The
college-treasury that never had in bank above a Harry-groat, shut up
there in a melancholy solitude, like one that is kept to keep
possession, had as good evidence to show for his title as he for an
historian; so, if he will needs be an historian, he is not cited in the
sterling acceptation, but after the rate of bluecaps' reckoning, an
historian Scot. Now a Scotchman's tongue runs high fullams. There is a
cheat in his idiom, for the sense ebbs from the bold expression, like
the citizen's gallon, which the drawer interprets but half a pint. In
sum, a diurnal-maker is the anti-mark of an historian, he differs from
him as a drill from a man, or (if you had rather have it in the saints'
gibberish) as a hinter doth from a holder-forth.

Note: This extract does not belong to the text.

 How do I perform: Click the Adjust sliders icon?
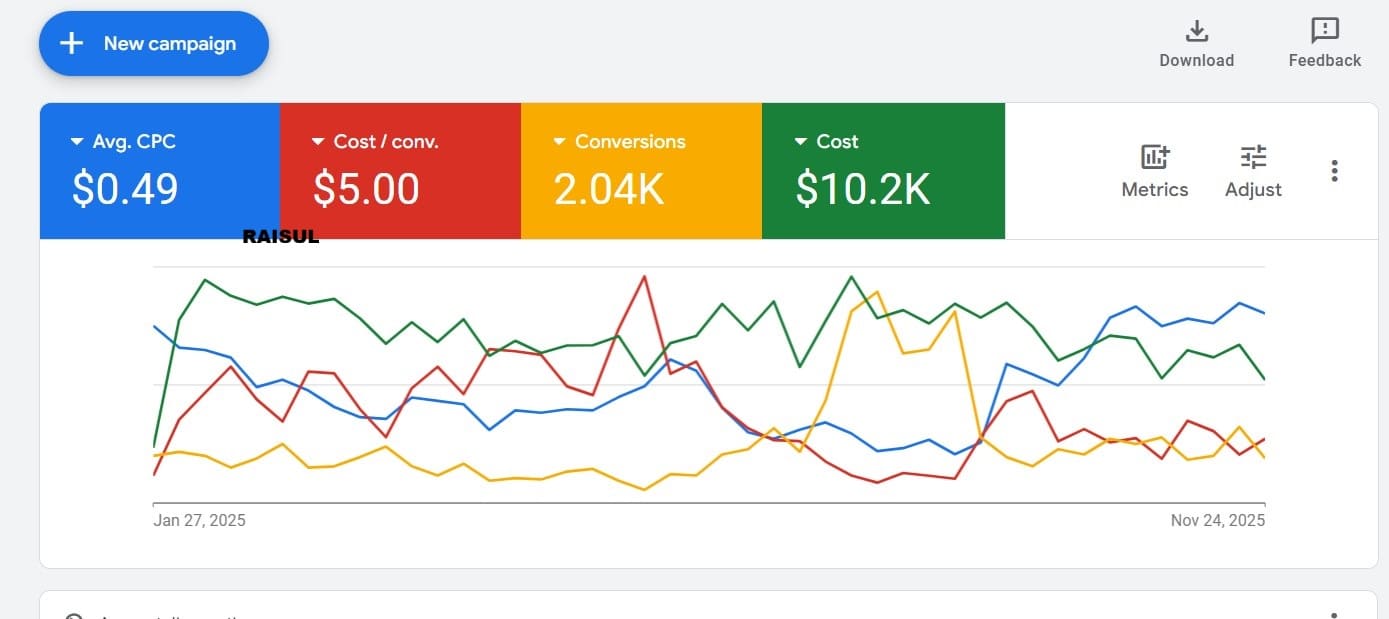[1252, 157]
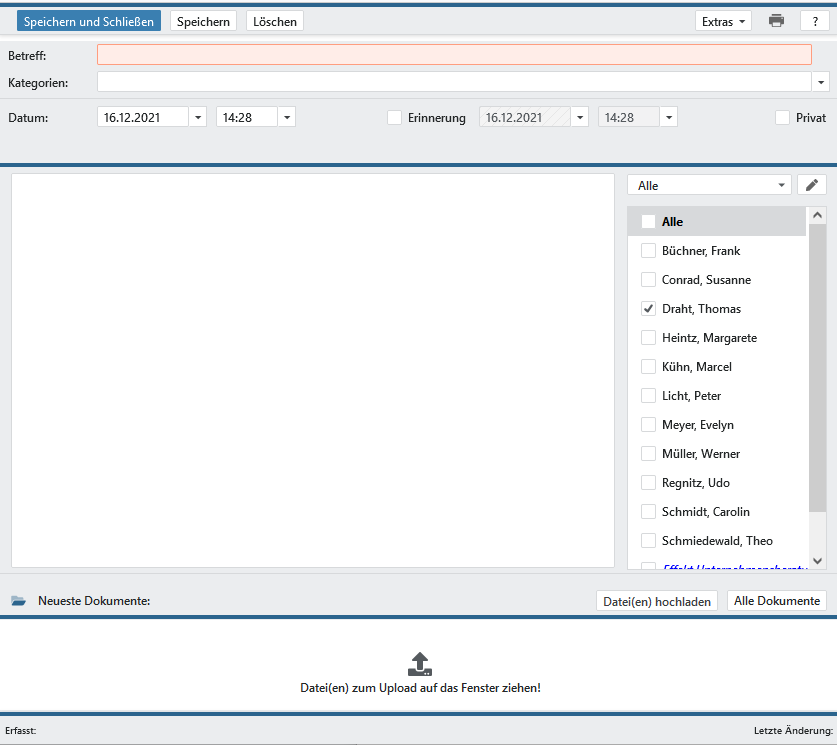Viewport: 837px width, 745px height.
Task: Open the Datum date picker dropdown
Action: pyautogui.click(x=197, y=117)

THE CHARACTER OF A LONDON DIURNAL.
A diurnal is a puny chronicle, scarce pin-feathered with the wings of
time. It is a history in sippets: the English Iliads in a nutshell: the
apocryphal Parliament's book of Maccabees in single sheets. It would
tire a Welshman to reckon up how many aps 'tis removed from an annal;
for it is of that extract, only of the younger house, like a shrimp to a
lobster. The original sinner in this kind was Dutch, Gallo-Belgicus the
protoplast, and the modern Mercuries but Hans-en-kelders. The Countess
of Zealand was brought to bed of an almanac, as many children as days in
the year. It may be the legislative lady is of that lineage, so she
spawns the diurnals, and they at Westminster take them in adoption by
the names of _Scoticus_, _Civicus_, _Britannicus_.